Lange war es ruhig im Lokal in der Bahnhofstraße 22. Jetzt sind erste Anzeichen sichtbar, dass bald wieder Leben einkehren könnte. Was drinnen wirklich geschieht, entzieht sich den Blicken. Die Fenster sind inzwischen mit Packpapier verkleidet. Aber der neue Eigentümer, der Münchner Gastronom Karl Rieder, sagt: „Wir sind gerade bei der Bestandsaufnahme.“ Bald wolle man mit dem Umbau loslegen.

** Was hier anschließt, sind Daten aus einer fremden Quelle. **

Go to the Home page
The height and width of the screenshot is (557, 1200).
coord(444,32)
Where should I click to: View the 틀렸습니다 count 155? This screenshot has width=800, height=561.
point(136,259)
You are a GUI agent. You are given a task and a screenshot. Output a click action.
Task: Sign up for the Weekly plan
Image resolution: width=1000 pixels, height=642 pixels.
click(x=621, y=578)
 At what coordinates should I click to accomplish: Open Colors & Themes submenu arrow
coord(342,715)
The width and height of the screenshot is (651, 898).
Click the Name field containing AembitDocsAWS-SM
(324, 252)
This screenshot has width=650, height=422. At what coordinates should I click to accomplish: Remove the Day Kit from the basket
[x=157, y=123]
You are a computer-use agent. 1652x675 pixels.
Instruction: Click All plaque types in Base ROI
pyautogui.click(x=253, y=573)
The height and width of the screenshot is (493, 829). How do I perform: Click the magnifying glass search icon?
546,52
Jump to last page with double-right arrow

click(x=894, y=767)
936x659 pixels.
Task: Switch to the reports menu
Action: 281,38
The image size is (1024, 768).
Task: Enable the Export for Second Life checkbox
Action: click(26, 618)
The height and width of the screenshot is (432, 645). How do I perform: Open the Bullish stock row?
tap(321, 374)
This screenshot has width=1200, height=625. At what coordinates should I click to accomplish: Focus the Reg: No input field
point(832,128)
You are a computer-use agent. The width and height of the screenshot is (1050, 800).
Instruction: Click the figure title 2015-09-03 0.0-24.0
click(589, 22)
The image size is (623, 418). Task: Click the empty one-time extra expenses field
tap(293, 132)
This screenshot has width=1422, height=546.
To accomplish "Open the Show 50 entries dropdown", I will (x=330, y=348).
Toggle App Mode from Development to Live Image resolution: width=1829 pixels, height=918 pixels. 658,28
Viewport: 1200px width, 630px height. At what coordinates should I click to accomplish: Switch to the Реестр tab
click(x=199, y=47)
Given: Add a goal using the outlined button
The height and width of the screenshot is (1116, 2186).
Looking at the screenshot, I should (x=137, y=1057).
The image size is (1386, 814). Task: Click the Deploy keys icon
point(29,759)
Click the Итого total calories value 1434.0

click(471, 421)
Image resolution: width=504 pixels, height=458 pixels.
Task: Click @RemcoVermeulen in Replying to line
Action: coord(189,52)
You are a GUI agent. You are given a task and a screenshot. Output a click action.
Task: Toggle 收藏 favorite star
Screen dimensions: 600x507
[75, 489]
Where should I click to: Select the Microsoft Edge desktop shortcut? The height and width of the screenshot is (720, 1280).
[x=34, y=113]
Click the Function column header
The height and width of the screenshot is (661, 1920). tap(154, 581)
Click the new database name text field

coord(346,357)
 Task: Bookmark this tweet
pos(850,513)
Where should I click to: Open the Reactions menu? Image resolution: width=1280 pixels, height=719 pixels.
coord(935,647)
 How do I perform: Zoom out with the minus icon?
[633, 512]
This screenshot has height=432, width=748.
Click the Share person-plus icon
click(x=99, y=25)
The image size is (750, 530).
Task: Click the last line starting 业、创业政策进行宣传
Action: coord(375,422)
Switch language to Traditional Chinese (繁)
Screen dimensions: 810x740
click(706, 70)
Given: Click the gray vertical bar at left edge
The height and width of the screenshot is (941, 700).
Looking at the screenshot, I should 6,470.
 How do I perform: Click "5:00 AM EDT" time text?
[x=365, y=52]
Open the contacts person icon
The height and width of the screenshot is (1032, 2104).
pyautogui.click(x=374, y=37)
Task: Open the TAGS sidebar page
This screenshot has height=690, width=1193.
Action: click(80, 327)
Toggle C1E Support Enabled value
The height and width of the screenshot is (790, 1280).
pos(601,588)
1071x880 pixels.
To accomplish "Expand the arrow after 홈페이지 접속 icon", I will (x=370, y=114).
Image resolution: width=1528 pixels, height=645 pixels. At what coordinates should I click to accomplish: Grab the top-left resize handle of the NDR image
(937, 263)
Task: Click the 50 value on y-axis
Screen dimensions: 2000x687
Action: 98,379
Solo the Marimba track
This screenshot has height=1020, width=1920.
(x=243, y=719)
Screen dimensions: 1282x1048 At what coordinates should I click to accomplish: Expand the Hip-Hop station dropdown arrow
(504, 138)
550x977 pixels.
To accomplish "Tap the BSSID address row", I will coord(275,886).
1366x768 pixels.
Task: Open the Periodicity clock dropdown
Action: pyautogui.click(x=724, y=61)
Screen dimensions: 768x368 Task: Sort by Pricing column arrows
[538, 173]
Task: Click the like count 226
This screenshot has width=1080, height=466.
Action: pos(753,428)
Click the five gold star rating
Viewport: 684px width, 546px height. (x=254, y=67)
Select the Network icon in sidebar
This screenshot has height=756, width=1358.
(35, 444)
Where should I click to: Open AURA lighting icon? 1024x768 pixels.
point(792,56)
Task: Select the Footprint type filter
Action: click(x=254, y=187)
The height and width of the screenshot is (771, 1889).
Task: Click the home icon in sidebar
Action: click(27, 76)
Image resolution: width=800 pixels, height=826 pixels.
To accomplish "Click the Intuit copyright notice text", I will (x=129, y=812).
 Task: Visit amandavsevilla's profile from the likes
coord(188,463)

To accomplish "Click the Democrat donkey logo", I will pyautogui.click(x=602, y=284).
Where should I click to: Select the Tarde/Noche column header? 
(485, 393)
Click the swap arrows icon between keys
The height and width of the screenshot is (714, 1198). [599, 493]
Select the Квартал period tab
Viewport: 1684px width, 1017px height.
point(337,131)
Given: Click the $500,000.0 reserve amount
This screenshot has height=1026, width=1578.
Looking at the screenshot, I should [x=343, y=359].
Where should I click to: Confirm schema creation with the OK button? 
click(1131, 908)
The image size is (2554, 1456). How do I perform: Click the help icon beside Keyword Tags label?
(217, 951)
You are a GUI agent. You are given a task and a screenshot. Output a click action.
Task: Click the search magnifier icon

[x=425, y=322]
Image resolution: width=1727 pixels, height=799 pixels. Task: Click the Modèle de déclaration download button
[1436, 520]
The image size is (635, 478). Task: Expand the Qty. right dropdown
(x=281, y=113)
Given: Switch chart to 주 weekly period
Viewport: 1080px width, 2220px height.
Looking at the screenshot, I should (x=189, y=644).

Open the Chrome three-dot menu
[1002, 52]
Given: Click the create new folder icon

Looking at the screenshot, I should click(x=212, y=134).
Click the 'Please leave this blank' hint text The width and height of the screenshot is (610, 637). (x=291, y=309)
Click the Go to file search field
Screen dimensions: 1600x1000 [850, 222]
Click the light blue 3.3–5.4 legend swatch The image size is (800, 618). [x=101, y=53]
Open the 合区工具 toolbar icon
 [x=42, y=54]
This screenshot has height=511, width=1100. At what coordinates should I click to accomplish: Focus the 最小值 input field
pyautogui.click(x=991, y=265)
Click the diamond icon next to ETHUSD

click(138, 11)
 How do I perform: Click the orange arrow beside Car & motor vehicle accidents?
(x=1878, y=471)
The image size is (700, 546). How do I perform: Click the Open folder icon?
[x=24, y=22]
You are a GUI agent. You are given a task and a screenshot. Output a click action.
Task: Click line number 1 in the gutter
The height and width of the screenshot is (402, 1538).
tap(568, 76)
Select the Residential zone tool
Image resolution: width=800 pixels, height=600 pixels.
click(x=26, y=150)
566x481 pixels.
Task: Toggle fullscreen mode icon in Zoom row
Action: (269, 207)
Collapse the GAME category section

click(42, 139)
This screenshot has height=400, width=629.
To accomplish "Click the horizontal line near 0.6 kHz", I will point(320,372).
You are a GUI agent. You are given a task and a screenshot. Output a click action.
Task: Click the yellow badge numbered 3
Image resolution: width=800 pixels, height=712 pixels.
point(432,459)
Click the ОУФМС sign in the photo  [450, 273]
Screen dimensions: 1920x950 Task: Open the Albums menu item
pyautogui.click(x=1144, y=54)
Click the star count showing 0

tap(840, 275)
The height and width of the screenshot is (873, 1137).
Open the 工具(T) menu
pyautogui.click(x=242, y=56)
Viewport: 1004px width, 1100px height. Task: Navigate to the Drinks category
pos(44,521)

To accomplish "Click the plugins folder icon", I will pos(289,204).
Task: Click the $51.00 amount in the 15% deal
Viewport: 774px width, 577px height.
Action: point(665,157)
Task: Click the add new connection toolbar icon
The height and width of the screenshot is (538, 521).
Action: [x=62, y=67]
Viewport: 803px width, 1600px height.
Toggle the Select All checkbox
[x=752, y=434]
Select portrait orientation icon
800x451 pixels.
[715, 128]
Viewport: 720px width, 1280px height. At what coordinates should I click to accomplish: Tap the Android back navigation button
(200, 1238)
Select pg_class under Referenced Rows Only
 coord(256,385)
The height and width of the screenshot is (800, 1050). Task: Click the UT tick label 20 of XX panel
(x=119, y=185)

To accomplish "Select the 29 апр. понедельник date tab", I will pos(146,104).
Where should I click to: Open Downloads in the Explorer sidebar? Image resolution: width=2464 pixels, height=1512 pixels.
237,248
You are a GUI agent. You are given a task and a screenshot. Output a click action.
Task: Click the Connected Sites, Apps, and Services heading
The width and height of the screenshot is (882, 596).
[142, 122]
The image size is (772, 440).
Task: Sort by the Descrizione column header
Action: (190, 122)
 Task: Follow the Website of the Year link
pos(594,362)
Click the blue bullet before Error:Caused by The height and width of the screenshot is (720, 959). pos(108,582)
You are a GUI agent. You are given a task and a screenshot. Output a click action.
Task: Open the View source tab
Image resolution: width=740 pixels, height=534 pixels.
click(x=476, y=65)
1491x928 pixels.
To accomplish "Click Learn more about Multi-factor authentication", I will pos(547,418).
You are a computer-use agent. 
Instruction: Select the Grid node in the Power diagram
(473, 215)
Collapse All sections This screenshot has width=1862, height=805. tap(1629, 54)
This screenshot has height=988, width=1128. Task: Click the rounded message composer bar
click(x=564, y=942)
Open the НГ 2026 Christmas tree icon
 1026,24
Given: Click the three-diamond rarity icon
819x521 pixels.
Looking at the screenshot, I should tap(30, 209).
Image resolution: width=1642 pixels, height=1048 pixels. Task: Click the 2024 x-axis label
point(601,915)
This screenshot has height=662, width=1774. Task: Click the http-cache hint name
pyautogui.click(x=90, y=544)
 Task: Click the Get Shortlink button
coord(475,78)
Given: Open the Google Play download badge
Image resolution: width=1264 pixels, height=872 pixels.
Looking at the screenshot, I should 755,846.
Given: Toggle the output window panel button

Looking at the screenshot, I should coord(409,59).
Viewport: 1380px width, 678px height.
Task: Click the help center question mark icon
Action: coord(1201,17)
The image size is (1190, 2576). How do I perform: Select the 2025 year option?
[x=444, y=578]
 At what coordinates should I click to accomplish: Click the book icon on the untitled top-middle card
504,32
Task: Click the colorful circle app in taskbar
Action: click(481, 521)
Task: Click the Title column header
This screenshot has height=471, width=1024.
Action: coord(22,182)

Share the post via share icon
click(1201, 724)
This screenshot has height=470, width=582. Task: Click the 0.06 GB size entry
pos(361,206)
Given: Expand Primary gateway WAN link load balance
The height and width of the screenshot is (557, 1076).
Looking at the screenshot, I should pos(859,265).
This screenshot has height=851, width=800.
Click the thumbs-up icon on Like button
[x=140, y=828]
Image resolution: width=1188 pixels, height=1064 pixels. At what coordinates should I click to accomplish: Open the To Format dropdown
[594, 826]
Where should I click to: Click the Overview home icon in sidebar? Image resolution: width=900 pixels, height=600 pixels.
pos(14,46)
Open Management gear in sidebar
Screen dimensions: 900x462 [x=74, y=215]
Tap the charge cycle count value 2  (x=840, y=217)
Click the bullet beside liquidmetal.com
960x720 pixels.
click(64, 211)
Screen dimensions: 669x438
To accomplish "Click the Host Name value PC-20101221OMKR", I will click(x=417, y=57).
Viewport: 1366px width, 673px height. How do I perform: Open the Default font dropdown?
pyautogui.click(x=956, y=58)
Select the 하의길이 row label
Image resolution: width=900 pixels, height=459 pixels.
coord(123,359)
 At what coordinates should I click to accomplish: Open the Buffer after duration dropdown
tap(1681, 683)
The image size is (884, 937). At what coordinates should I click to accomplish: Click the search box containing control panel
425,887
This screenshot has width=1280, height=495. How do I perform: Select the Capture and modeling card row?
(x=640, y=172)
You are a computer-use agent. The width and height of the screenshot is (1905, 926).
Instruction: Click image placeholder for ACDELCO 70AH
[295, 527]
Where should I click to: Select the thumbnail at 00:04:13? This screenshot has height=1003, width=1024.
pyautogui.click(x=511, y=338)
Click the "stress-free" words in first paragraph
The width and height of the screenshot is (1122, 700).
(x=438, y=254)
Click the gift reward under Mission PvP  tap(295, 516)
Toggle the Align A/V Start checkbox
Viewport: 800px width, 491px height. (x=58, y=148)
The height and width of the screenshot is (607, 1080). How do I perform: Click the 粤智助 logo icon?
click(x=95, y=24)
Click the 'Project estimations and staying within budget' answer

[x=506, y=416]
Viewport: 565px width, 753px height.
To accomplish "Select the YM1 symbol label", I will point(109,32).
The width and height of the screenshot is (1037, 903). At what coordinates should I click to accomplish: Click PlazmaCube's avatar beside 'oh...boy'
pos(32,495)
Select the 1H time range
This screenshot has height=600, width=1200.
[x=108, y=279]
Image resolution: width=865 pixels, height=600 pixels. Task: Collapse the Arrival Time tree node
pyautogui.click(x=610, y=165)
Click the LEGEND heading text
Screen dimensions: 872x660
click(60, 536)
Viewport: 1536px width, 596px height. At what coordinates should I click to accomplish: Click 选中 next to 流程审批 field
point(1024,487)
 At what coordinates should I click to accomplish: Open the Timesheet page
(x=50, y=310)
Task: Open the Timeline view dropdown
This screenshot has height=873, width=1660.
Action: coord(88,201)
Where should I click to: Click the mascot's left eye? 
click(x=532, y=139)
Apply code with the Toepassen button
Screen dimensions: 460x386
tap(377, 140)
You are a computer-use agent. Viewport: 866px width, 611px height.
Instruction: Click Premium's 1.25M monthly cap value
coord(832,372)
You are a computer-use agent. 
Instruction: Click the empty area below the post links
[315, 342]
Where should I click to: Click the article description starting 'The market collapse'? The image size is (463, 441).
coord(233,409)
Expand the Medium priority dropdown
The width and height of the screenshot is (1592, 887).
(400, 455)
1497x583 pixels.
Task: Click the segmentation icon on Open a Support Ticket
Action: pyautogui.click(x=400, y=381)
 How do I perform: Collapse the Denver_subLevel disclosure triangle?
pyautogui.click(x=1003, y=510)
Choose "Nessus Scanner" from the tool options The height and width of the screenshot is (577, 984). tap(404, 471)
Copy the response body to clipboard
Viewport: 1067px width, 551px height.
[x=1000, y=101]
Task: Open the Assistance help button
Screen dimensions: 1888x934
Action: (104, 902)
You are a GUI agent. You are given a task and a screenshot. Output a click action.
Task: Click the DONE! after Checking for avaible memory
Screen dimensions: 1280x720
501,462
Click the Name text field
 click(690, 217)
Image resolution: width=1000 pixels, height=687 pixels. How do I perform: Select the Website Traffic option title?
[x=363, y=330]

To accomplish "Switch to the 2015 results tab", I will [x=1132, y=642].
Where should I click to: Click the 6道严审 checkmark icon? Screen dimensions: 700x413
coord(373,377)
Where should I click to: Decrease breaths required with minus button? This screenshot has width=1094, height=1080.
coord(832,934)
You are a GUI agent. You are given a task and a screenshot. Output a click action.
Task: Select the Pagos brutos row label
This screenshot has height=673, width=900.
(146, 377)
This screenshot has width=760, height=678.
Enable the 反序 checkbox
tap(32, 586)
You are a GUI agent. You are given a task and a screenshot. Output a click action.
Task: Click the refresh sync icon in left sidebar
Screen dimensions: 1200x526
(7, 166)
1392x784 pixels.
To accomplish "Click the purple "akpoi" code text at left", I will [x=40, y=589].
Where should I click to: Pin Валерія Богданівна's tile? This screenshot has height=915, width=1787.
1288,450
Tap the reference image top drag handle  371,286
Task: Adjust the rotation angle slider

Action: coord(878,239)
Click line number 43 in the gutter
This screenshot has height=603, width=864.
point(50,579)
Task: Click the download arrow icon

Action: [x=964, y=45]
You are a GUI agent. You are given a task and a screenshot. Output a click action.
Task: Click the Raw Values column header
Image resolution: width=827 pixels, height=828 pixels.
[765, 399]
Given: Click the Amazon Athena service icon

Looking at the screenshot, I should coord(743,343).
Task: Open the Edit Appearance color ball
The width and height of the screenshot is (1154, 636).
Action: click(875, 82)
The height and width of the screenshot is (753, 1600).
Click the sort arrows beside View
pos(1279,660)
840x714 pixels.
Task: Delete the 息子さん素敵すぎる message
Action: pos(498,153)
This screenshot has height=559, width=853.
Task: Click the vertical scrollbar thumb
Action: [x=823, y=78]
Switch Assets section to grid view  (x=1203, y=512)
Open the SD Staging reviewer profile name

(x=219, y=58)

Draußen ist noch der alte Namensschriftzug zu lesen. Ob das Restaurant aber auch nach seiner Wiedereröffnung noch „mi casa su casa“ heißen wird, darüber will Rieder auch die Planegger mitentscheiden lassen. An der Eingangstüre hängt derzeit ein Briefkasten, gedacht für die daneben bereitgestellten Vordrucke. Wer möchte, dass das Restaurant seinen alten Namen behält, muss einfach nur ein Kästchen auf dem Zettel ankreuzen. Darunter ist Platz für eigene Namensvorschläge. Schon in den ersten Tagen sei der Briefkasten erfreulich voll gewesen, sagt Rieder. Er bekam im Dezember vom früheren Pächter Andre Bahlo endlich die Schlüssel ausgehändigt und die Namensrechte übertragen, nachdem der seinen Rechtsstreit mit der Gemeinde Planegg beigelegt hatte, der die Räumlichkeiten bis 2014 gehörten.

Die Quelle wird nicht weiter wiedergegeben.